» TASK DIRECTIONS
Print everything from "On December 4" down to "city’s top commanders." in the mob newsletter below, word for word.

» SOURCE EXTRACT
----------------------------------------

IN THIS ISSUE|
· Donnie Brasco – Part 2
· Two In One Week
· Book Update
· Short Takes
· This Week in Mob History
· Trials and Tribulations
Donnie Brasco – Part 2
It started out as a bad week for law enforcement in New York City. The New York Post reported that there was a 32 percent increase in the number of shooting victims and that murders in the last four weeks were 20 percent ahead of last year.
A New York Daily News article claimed that due to the September 11 terrorist attack "many cops and detectives had to be diverted to rescue and recovery missions." While city officials tried to downplay the sudden – but predictable – spike in crime, the police department has been "deploying large numbers of plainclothes cops to serve warrants, execute buy-and-busts and monitor gangs in an all-out effort to bring the situation under control," this according to Daily News Police Bureau Chief John Marzulli.
On December 4 Police Commissioner Bernard Kerik responded to the crime wave by ordering a "major shakeup" in the New York Police Department, transferring 15 of the city’s top commanders.
Amidst this chaos and disorder came the news that on Wednesday, December 5 Federal prosecutors indicted 73 members of the Genovese Family on racketeering charges. Barry W. Mawn, assistant director of the FBI’s New York Office, said the indictments targeted the "middle management and the rank and file" of the Genovese Family. Law enforcement officers rounded up 60 suspects. Several of those listed in the indictment were already in custody.
This is the second major blow to the Genovese Family this year. Back in April 45 members and associates were indicted.

----------------------------------------

» DATA SUPPLIED
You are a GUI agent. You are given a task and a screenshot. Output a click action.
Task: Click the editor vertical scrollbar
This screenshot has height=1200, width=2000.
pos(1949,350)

----------------------------------------

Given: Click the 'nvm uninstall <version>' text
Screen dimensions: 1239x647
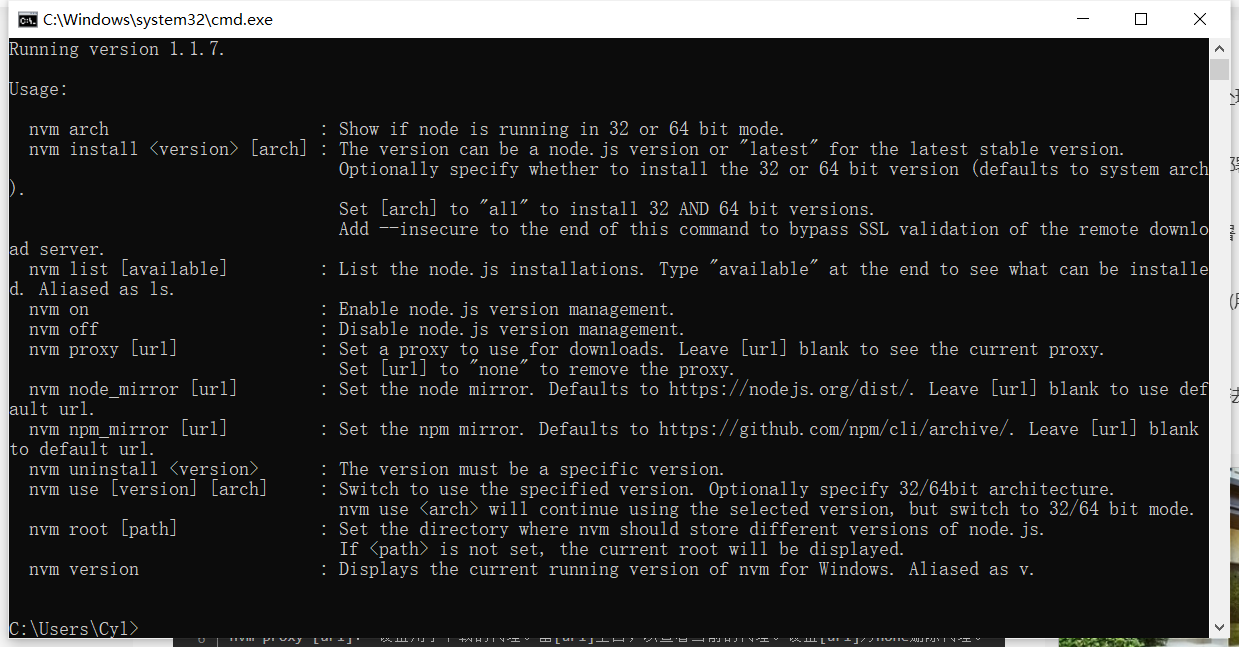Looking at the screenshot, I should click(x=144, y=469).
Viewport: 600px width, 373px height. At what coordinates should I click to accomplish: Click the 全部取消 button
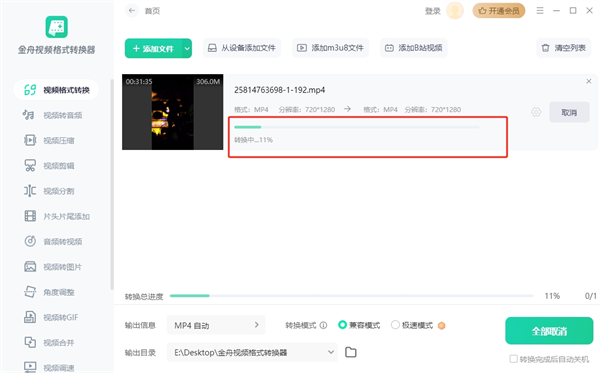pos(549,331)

----------------------------------------

» ANSWER TO THE PROBLEM
On December 4 Police Commissioner Bernard Kerik responded to the crime wave by ordering a "major shakeup" in the New York Police Department, transferring 15 of the city’s top commanders.